Saturday, April 16, 2011

Homily for Palm Sunday Yr A

How do you feel about crowds?

I'd guess that as you've chosen to come to this quieter and more reflective service you may be someone who finds them a bit uncongenial...not always easy to negotiate?

We've seen so many crowds in the news already this year – protesting against tyranny and campaigning for democracy in the Arab Spring that began first in Egypt
attempting peaceful protest but highjacked by those with a different agenda in our own capital,
standing silently as Ronan Kerr's coffin was carried through the streets of Omagh.

Crowds have a real power for good or ill – power beyond the sum of the parts.

Perhaps its wise to steer clear of them, in case we lose track of ourselves.

But in this Holy Week there is really no escape.

As we are swept up once again in the events that changed history, the voice of the crowd is rarely silent – and we are part of it.
Today we celebrate
We shout Hosanna as we greet our king with joy – though we may well be disappointed at the manner of his coming.
Still, we recognise our need for rescue and that lends urgency to our voices as we join in
HOSANNA – SAVE US NOW”
We look about us and see so much that remains bound in our world and in our own lives.

Pause for a moment and think of those things from which you long to be free....habits of mind or behaviour, wounds from the past or fears for the future...
It is those, or things like them, that give breath to the great cry
HOSANNA and to the outpouring of blessings that carpet the route as thoroughly as do the palm branches scattered that day...

But we know, even as we share that great cry of excited welcome, that there is trouble ahead.

The way of the cross beckons, and it does not look much like the way of life and peace – but rather a place of broken friendship and betrayal, of injustice and wanton violence, of bullying and cruelty.

It would be good to step aside, if we could. To fast-forward without more ado to Easter Sunday morning – though to do so would be to deprive the resurrection of its impact, since without death and disappointment the revelation of new life has little value.

But since we know that we cannot altogether escape the cross – perhaps it is best to hide in the crowd once again....to rely on the majority to give us protective colouring...to lose our own voice in the sound of the mob.
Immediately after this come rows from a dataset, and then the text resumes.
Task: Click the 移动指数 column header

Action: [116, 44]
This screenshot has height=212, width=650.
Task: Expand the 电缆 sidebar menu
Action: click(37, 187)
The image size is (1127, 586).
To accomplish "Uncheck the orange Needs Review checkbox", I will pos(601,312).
For it is a mob now.....a mob hungry for blood......a mob unable to bear the silent dignity of the man from Nazareth, angered by his weakness, enraged by his pacifism
There can be no salvation here.
Better to get rid of all false hopes, all broken dreams as rapidly as possible
Let him be CRUCIFIED”

Can you hear your own voice? Are you surprised to discover that you are joining in here too?
Because, you know, it was people like us – ordinary people with no history of violence, no blood lust in everyday life, who joined in the chanting
CRU CI FY CRU CI FY”

Humanity has always needed scapegoats – people who will carry the blame for collective dis-ease, collective guilt
Watch children in a playground, see who they choose to be their victims – the outsiders, different because of something as simple as the wrong trainers, the wrong skin colour or body shape...The crowd delights to exclude them and also to blame them if anything goes wrong – and it's this, taken to extremes, that motivates the Passiontide crowds.
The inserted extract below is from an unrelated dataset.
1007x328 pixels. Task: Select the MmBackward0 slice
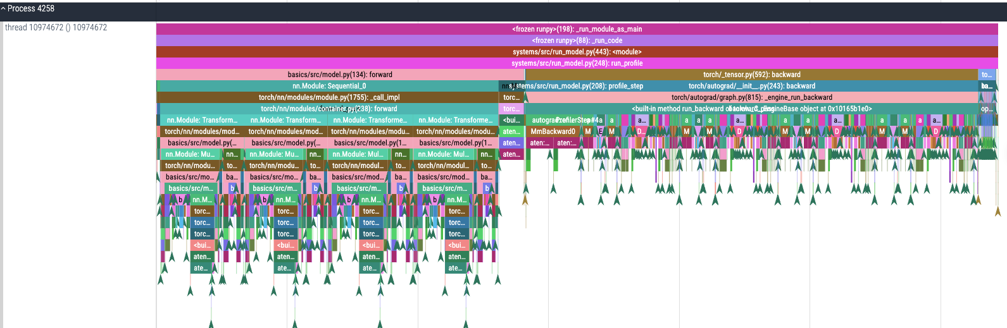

Do you remember Caiaphas? 
It is expedient that one man should die for the people....
We are the people – the people then and now who seek our own salvation through the suffering of another, the people who hope to divert attention from our own shortcomings by attack, however unjustified and unjustifiable...

But, incredibly, because God is God......because the message of the cross is that loving self sacrifice is written into the very core of life itself....because we can look forward, even on Palm Sunday, to the events of Easter....because of all that, mob rule does not win the day.

Jesus hangs there, alone – but that solitary vulnerable figure draws all to himself and invites us to join him in choosing that way of self sacrifice
The joy of resurrection may be hidden for the moment, but as we dare to step out from the crowd and to follow the path that Jesus sets before us, we will find that the pain and struggle are in truth transformed.

Almighty God, whose most dear Son went not up to joy but first he suffered pain, and entered not into glory before he was crucified: Mercifully grant that we, walking in the way of the cross, may find it none other than the way of life and peace; through Jesus Christ your Son our Lord. Amen

4 comments:

Kathy said...

Thank you for this. Your congregation will hear a fine sermon.

Chris said...

Wonderful, Kathryn - thank you!

I will share this with our evening congregation - another quieter, more reflective service.

Nancy Wallace said...

How did it go? I love the way you managed to draw all the various threads of Palm Sunday together in such a succint, reflective yet challenging way. Thank you. Wish I'd read this before I gave my Palm Sunday sermon.

Kathryn said...

No idea how it went. I never get any feed back on my sermons here - one of the main reasons for posting them on the blog, in fact, as then I know that someone has in some way attended to what I was trying to convey.
Thank you all for your encouragement - it's so much valued.